# SET EXERCISE
Quote the rows below word for word, from the line containing "Select the BROWN color swatch" through the last row, including both. Leave the pictures out.

/---

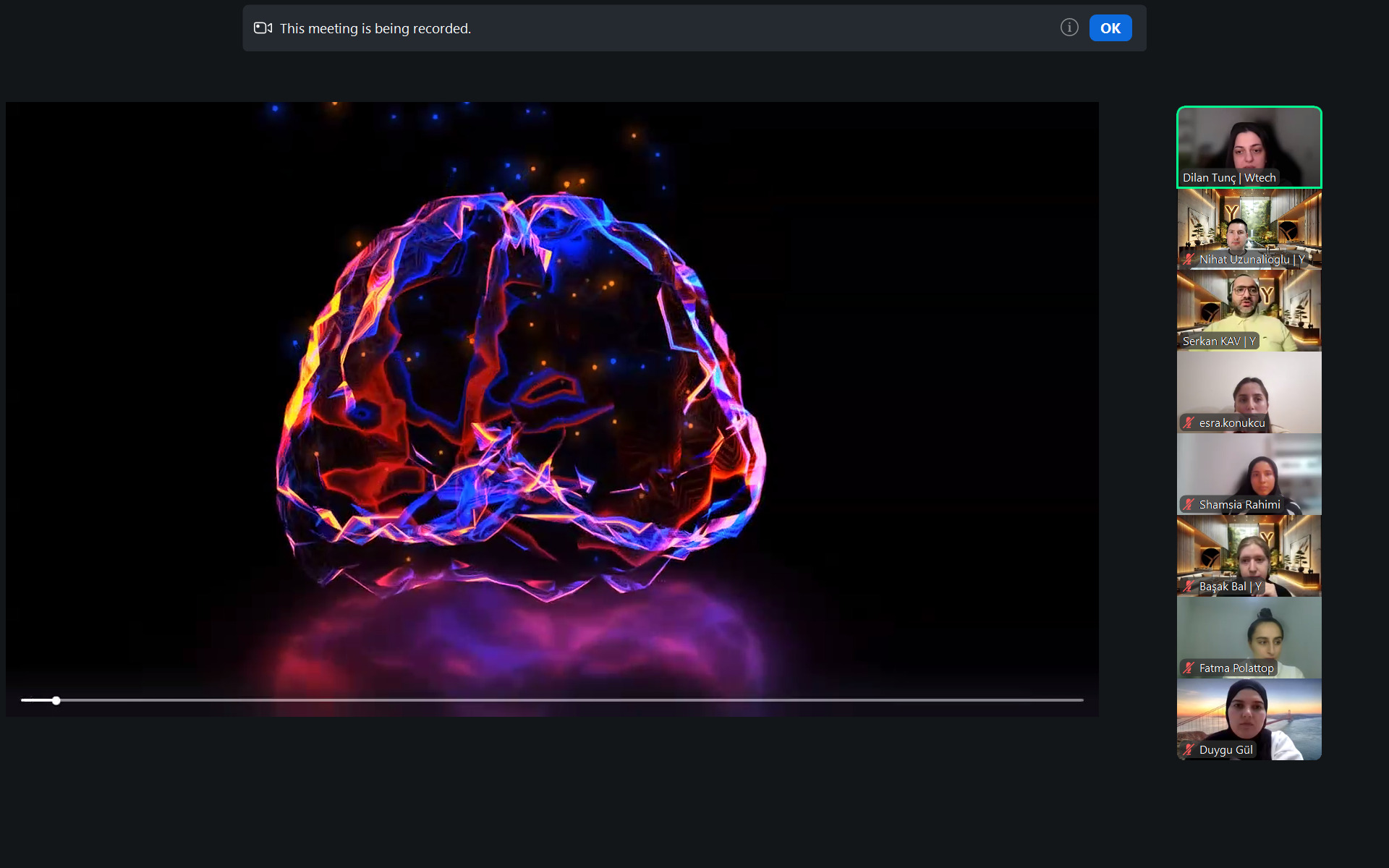Click the muted mic icon beside Nihat Uzunalioglu
The image size is (1389, 868).
(1189, 259)
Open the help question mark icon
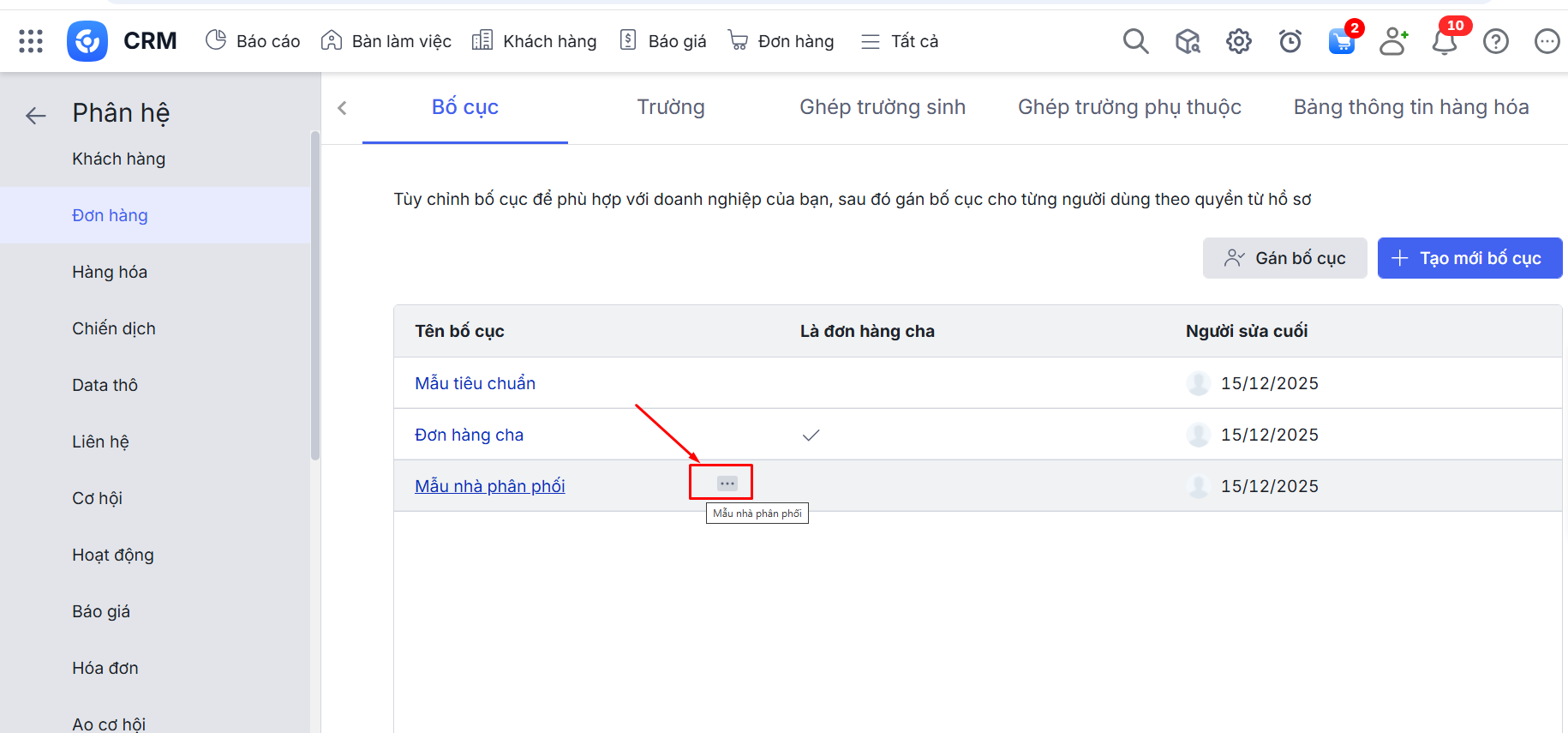Image resolution: width=1568 pixels, height=733 pixels. coord(1495,41)

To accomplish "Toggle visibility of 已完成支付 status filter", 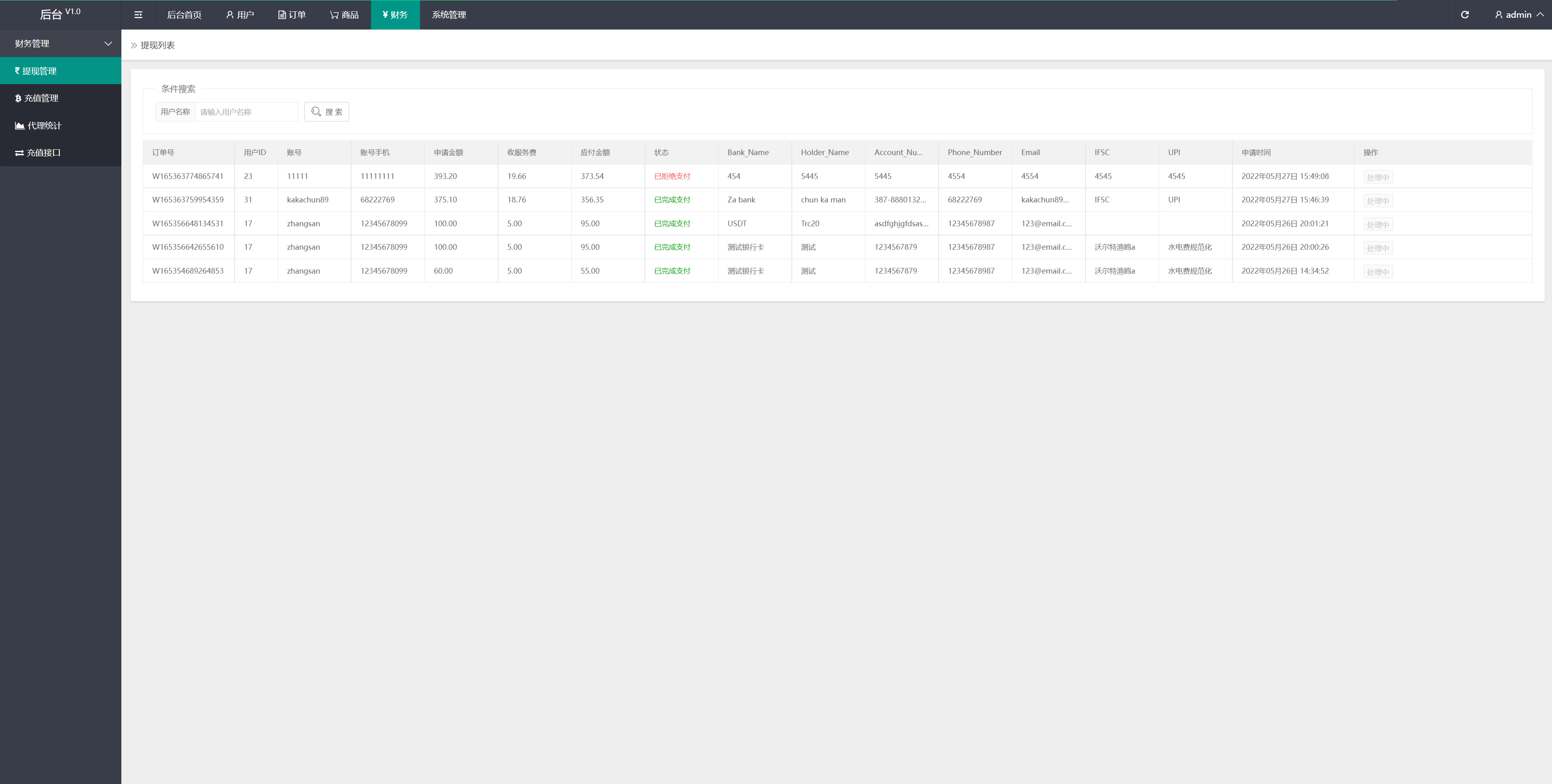I will (x=671, y=199).
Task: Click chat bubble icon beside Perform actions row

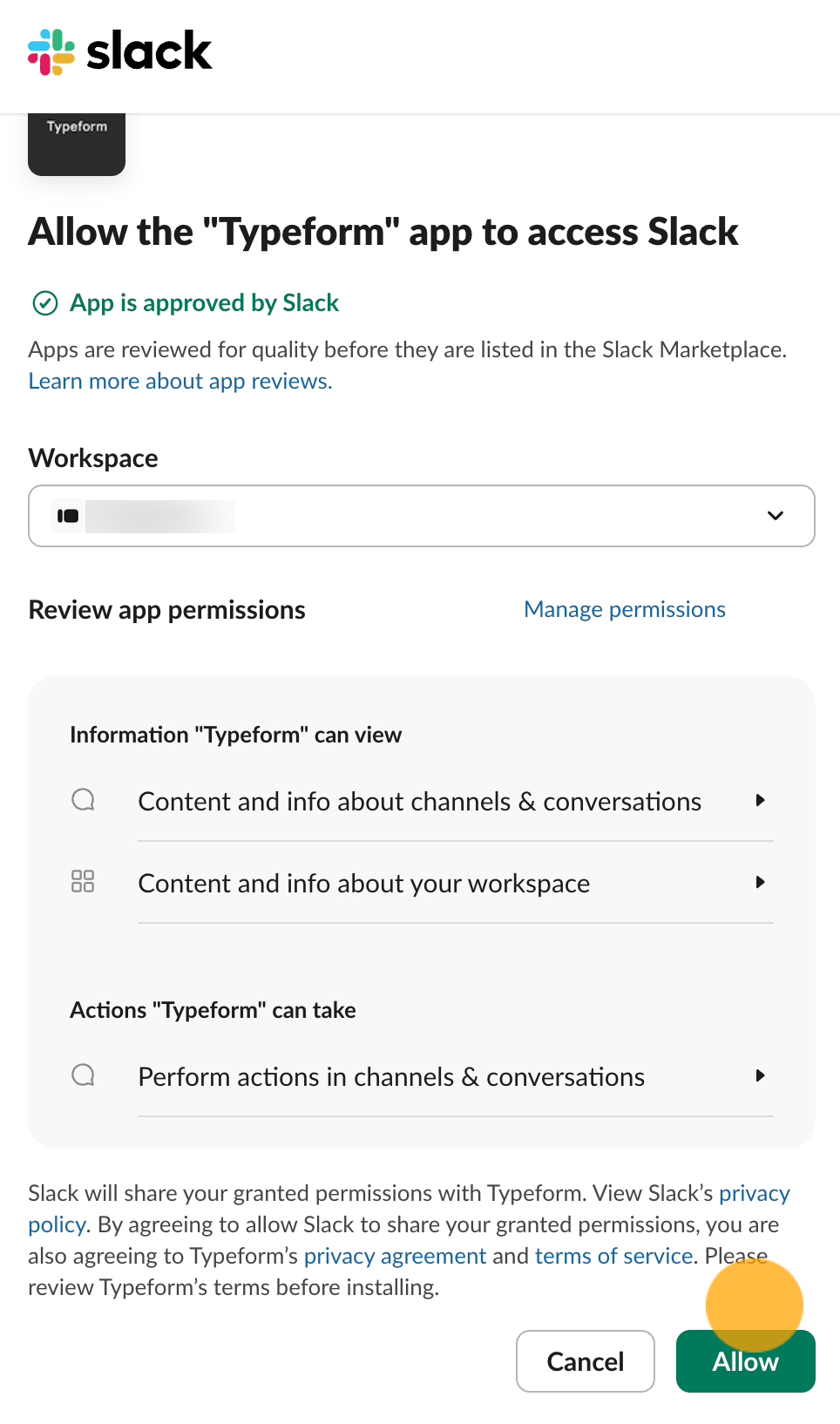Action: (83, 1075)
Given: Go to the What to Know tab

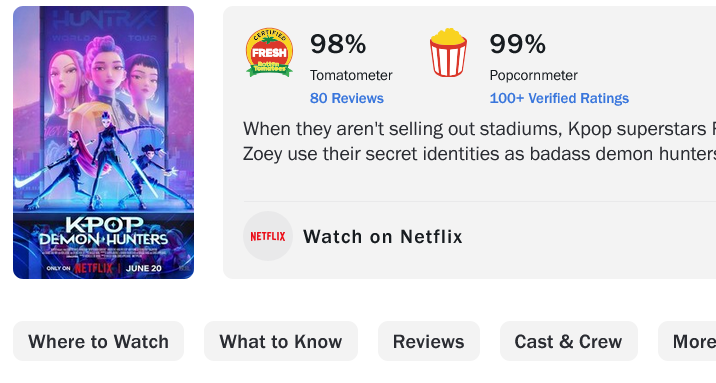Looking at the screenshot, I should 281,341.
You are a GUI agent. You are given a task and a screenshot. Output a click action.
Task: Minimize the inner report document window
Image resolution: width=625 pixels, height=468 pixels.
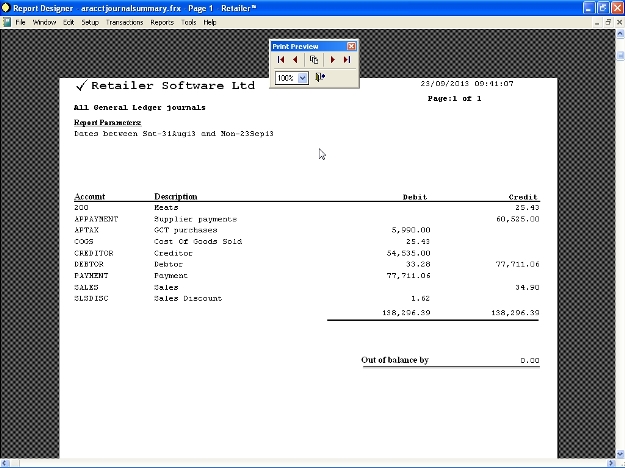[x=594, y=21]
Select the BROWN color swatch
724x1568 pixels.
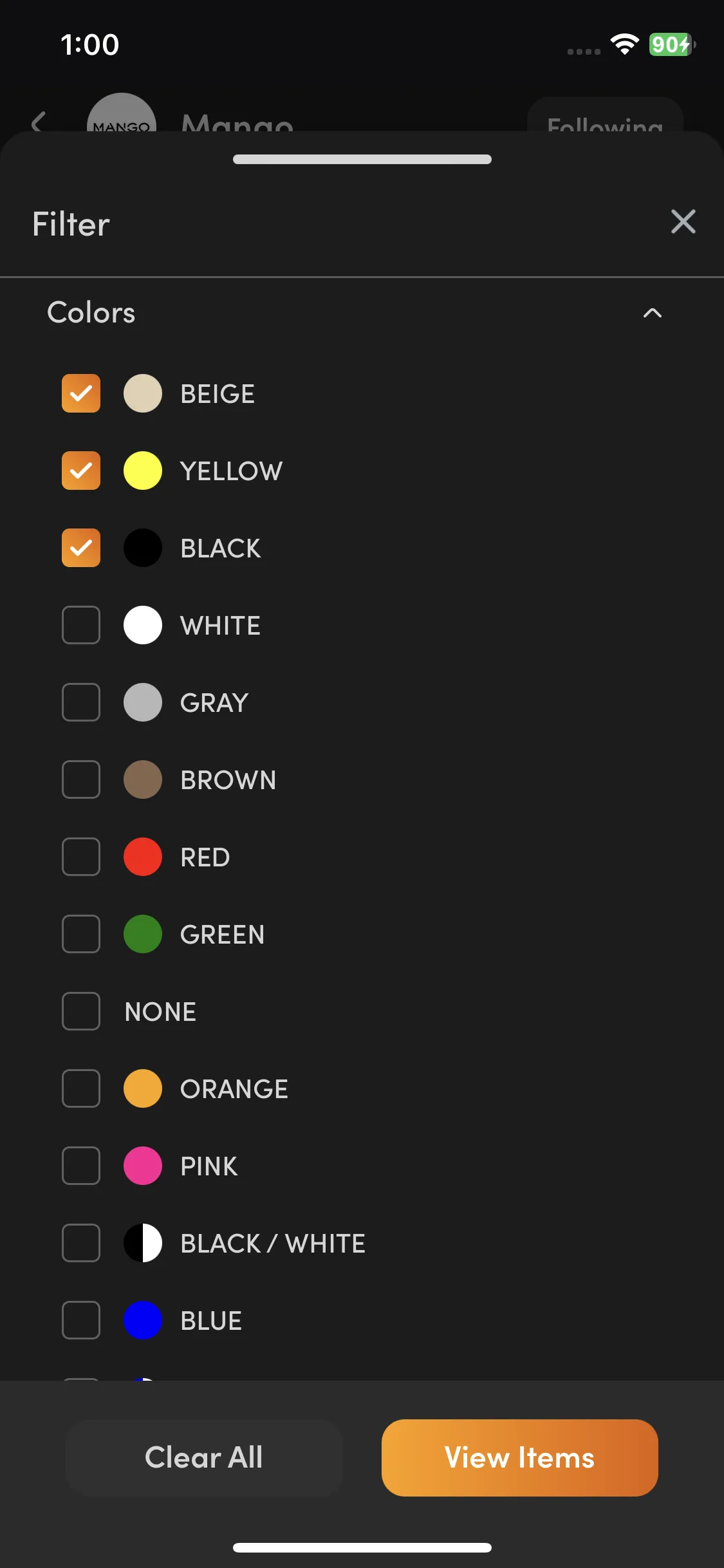click(143, 779)
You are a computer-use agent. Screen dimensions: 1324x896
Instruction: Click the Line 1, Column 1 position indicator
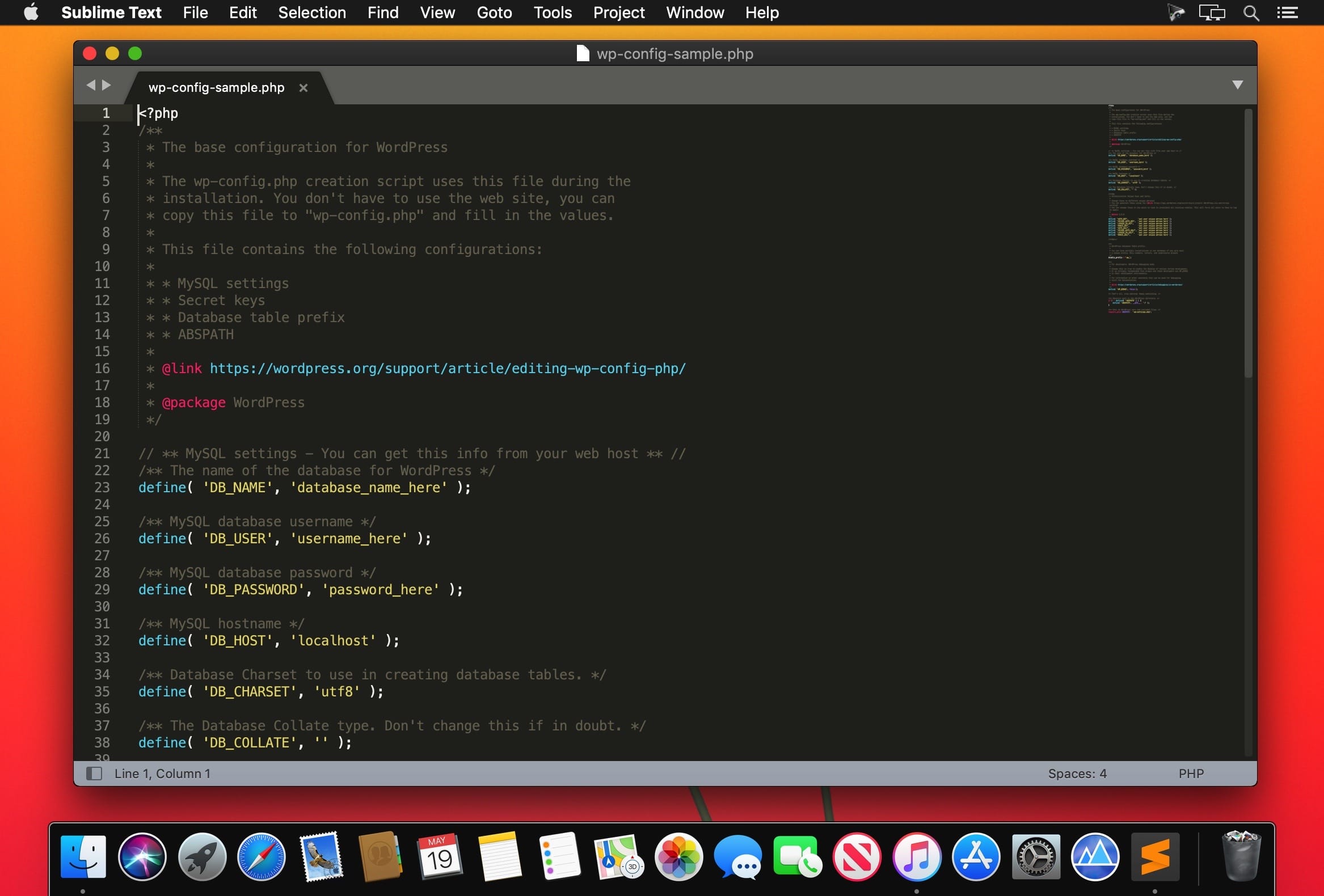tap(162, 773)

\---

# WRITTEN ANSWER
Select the BROWN color swatch
724x1568 pixels.
click(143, 779)
You are a computer-use agent. Screen dimensions: 1324x896
Instruction: Click the Line 1, Column 1 position indicator
tap(162, 773)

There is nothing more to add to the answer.